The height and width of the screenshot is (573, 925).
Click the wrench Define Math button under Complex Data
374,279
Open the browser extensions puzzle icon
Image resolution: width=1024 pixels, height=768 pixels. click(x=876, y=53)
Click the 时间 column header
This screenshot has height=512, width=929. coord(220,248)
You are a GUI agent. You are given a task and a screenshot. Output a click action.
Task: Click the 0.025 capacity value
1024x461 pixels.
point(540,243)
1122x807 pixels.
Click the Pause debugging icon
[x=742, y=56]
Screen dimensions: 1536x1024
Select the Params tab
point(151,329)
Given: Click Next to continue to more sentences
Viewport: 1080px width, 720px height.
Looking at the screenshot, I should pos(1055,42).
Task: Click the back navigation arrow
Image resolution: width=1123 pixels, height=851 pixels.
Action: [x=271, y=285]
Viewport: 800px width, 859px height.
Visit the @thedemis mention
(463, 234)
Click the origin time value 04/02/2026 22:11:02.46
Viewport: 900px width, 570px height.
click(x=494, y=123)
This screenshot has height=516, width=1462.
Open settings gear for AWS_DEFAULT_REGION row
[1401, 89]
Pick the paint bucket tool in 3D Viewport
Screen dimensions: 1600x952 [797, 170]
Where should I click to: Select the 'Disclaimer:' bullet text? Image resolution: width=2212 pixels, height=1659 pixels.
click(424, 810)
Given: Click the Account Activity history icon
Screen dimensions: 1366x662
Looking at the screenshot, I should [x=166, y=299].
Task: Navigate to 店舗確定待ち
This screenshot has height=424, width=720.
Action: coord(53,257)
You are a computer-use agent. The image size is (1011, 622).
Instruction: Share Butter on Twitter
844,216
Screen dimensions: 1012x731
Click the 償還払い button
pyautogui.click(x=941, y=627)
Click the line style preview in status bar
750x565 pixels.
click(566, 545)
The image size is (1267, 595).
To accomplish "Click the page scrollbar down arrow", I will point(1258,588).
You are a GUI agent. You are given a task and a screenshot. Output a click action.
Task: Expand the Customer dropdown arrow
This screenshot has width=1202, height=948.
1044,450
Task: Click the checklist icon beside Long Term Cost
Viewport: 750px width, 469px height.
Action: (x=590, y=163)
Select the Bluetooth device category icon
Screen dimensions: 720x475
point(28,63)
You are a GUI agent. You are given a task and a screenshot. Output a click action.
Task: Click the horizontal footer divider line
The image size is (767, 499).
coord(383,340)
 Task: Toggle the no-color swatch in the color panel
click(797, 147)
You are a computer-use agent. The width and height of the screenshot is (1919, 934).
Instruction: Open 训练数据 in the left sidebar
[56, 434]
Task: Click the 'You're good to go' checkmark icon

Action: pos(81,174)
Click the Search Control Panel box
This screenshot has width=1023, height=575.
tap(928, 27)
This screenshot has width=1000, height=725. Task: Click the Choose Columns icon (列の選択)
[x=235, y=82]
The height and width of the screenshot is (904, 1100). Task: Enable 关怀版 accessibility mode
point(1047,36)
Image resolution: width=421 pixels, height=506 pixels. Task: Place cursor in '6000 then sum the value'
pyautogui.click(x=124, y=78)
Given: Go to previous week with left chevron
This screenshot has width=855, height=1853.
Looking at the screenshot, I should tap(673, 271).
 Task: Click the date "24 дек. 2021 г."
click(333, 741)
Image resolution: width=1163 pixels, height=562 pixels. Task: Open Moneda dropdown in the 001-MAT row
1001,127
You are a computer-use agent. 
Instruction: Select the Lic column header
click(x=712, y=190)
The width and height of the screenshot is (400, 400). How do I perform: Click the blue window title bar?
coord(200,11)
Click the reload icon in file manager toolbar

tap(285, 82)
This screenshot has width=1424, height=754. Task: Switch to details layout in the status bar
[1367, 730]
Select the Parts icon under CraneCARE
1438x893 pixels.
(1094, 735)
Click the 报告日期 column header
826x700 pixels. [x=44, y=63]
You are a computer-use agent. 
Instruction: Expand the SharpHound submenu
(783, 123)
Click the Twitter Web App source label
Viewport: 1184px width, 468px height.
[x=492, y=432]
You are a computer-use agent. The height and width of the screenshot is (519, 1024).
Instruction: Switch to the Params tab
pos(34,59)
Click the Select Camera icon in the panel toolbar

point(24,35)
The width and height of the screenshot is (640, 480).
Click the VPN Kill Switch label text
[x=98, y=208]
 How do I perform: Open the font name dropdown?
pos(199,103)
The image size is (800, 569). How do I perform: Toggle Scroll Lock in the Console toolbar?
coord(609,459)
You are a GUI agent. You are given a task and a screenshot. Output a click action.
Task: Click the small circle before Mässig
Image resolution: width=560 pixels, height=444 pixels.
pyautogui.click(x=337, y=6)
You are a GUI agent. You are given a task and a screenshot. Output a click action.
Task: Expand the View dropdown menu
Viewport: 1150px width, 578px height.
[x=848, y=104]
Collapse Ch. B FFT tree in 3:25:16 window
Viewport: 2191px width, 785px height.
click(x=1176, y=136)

■ What you are asked to do ■
Give the data back exactly as it stands.

■ Finished task ■
The height and width of the screenshot is (573, 925).
Click the wrench Define Math button under Complex Data
374,279
Open the browser extensions puzzle icon
Image resolution: width=1024 pixels, height=768 pixels. click(x=876, y=53)
Click the 时间 column header
This screenshot has height=512, width=929. coord(220,248)
You are a GUI agent. You are given a task and a screenshot. Output a click action.
Task: Click the 0.025 capacity value
1024x461 pixels.
point(540,243)
1122x807 pixels.
Click the Pause debugging icon
[x=742, y=56]
Screen dimensions: 1536x1024
Select the Params tab
point(151,329)
Given: Click Next to continue to more sentences
Viewport: 1080px width, 720px height.
Looking at the screenshot, I should pos(1055,42).
Task: Click the back navigation arrow
Image resolution: width=1123 pixels, height=851 pixels.
Action: [x=271, y=285]
Viewport: 800px width, 859px height.
Visit the @thedemis mention
(463, 234)
Click the origin time value 04/02/2026 22:11:02.46
Viewport: 900px width, 570px height.
click(x=494, y=123)
This screenshot has height=516, width=1462.
Open settings gear for AWS_DEFAULT_REGION row
[1401, 89]
Pick the paint bucket tool in 3D Viewport
Screen dimensions: 1600x952 [797, 170]
Where should I click to: Select the 'Disclaimer:' bullet text? Image resolution: width=2212 pixels, height=1659 pixels.
click(424, 810)
Given: Click the Account Activity history icon
Screen dimensions: 1366x662
Looking at the screenshot, I should [x=166, y=299].
Task: Navigate to 店舗確定待ち
This screenshot has height=424, width=720.
Action: coord(53,257)
You are a computer-use agent. The image size is (1011, 622).
Instruction: Share Butter on Twitter
844,216
Screen dimensions: 1012x731
Click the 償還払い button
pyautogui.click(x=941, y=627)
Click the line style preview in status bar
750x565 pixels.
click(566, 545)
The image size is (1267, 595).
To accomplish "Click the page scrollbar down arrow", I will point(1258,588).
You are a GUI agent. You are given a task and a screenshot. Output a click action.
Task: Expand the Customer dropdown arrow
This screenshot has width=1202, height=948.
1044,450
Task: Click the checklist icon beside Long Term Cost
Viewport: 750px width, 469px height.
Action: (x=590, y=163)
Select the Bluetooth device category icon
Screen dimensions: 720x475
point(28,63)
You are a GUI agent. You are given a task and a screenshot. Output a click action.
Task: Click the horizontal footer divider line
The image size is (767, 499).
coord(383,340)
 Task: Toggle the no-color swatch in the color panel
click(797, 147)
You are a computer-use agent. The width and height of the screenshot is (1919, 934).
Instruction: Open 训练数据 in the left sidebar
[56, 434]
Task: Click the 'You're good to go' checkmark icon

Action: pos(81,174)
Click the Search Control Panel box
This screenshot has width=1023, height=575.
tap(928, 27)
This screenshot has width=1000, height=725. Task: Click the Choose Columns icon (列の選択)
[x=235, y=82]
The height and width of the screenshot is (904, 1100). Task: Enable 关怀版 accessibility mode
point(1047,36)
Image resolution: width=421 pixels, height=506 pixels. Task: Place cursor in '6000 then sum the value'
pyautogui.click(x=124, y=78)
Given: Go to previous week with left chevron
This screenshot has width=855, height=1853.
Looking at the screenshot, I should tap(673, 271).
 Task: Click the date "24 дек. 2021 г."
click(333, 741)
Image resolution: width=1163 pixels, height=562 pixels. Task: Open Moneda dropdown in the 001-MAT row
1001,127
You are a computer-use agent. 
Instruction: Select the Lic column header
click(x=712, y=190)
The width and height of the screenshot is (400, 400). How do I perform: Click the blue window title bar?
coord(200,11)
Click the reload icon in file manager toolbar

tap(285, 82)
This screenshot has width=1424, height=754. Task: Switch to details layout in the status bar
[1367, 730]
Select the Parts icon under CraneCARE
1438x893 pixels.
(1094, 735)
Click the 报告日期 column header
826x700 pixels. [x=44, y=63]
You are a computer-use agent. 
Instruction: Expand the SharpHound submenu
(783, 123)
Click the Twitter Web App source label
Viewport: 1184px width, 468px height.
[x=492, y=432]
You are a computer-use agent. The height and width of the screenshot is (519, 1024).
Instruction: Switch to the Params tab
pos(34,59)
Click the Select Camera icon in the panel toolbar

point(24,35)
The width and height of the screenshot is (640, 480).
Click the VPN Kill Switch label text
[x=98, y=208]
 How do I perform: Open the font name dropdown?
pos(199,103)
The image size is (800, 569). How do I perform: Toggle Scroll Lock in the Console toolbar?
coord(609,459)
You are a GUI agent. You are given a task and a screenshot. Output a click action.
Task: Click the small circle before Mässig
Image resolution: width=560 pixels, height=444 pixels.
pyautogui.click(x=337, y=6)
You are a GUI agent. You are given a task and a screenshot. Output a click action.
Task: Expand the View dropdown menu
Viewport: 1150px width, 578px height.
[x=848, y=104]
Collapse Ch. B FFT tree in 3:25:16 window
Viewport: 2191px width, 785px height.
click(x=1176, y=136)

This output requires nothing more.